▶ [Extracted text]:
------------------------

Studio album by David Gray
- Released: 12 April 1993
- Recorded: June–October 1992
- Genre: Folk rock
- Length: 47:24
- Label: Hut/Virgin (UK) Caroline (US)
- Producer: Dave Anderson

David Gray chronology
|  | A Century Ends (1993) | Flesh (1994) |

Singles from A Century Ends
- "Birds Without Wings" Released: 16 November 1992; "Shine" Released: 29 March 1993; "Wisdom" Released: 14 June 1993;

= A Century Ends =

A Century Ends is the debut studio album by musician David Gray, released on 12 April 1993. Following the success of Gray's fourth album White Ladder, which sparked an interest in his back catalogue, A Century Ends was re-released in July 2001. Three singles were released from the album: "Birds Without Wings", "Shine" and "Wisdom."

Professional ratings
Review scores
| Source | Rating |
| AllMusic |  |
| The New Rolling Stone Album Guide |  |

==Critical reception==
Trouser Press wrote that "Gray sings with equal parts sensitivity and vitality, emotional attributes that underscore the Van Morrison qualities of his tenor ... Excellent."

------------------------

▶ [Data section]:
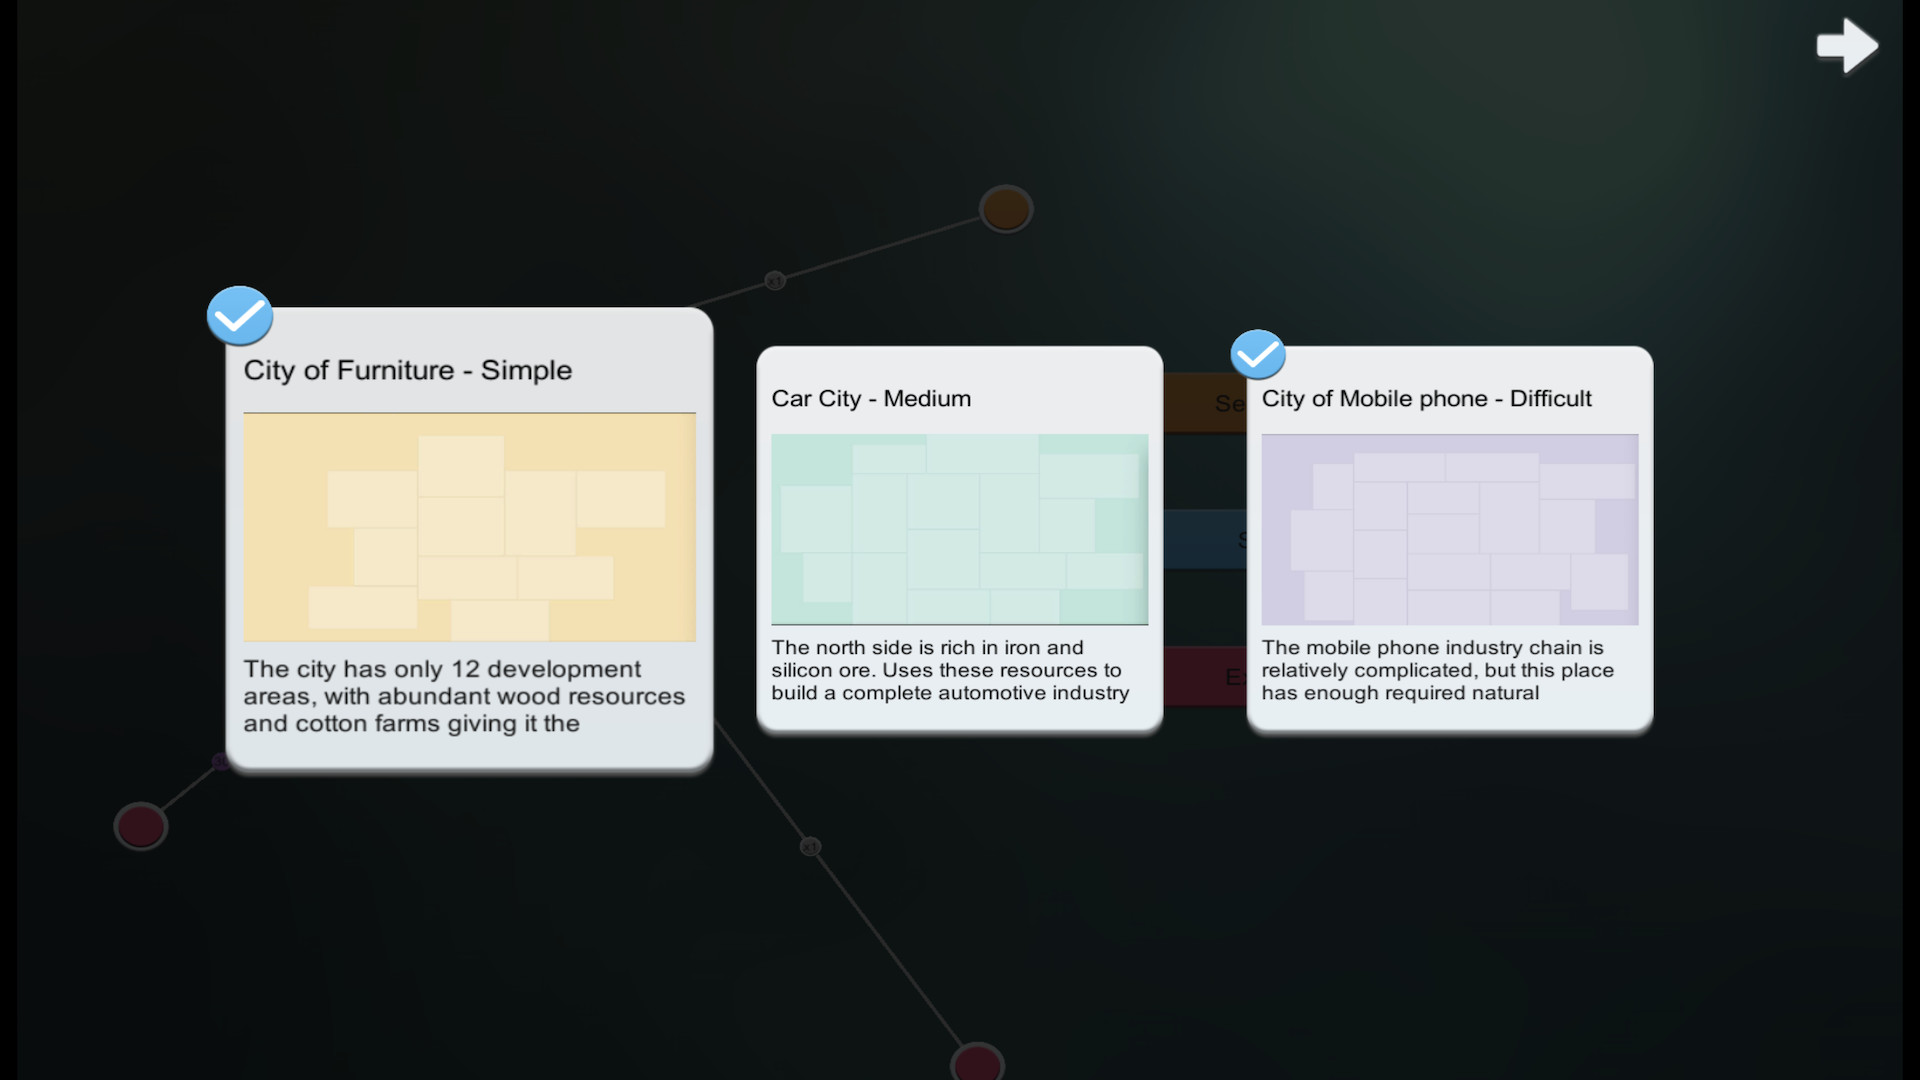Open the yellow furniture city map preview
Screen dimensions: 1920x1080
click(469, 527)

------------------------

▶ [The request]:
Answer these about the text on A Century Ends:
(a) Who produced the album?
(b) In what month and year was the album re-released?
(c) Which singer does the Trouser Press quote compare Gray's tenor to?

▶ [Output of the task]:
(a) Dave Anderson
(b) July 2001
(c) Van Morrison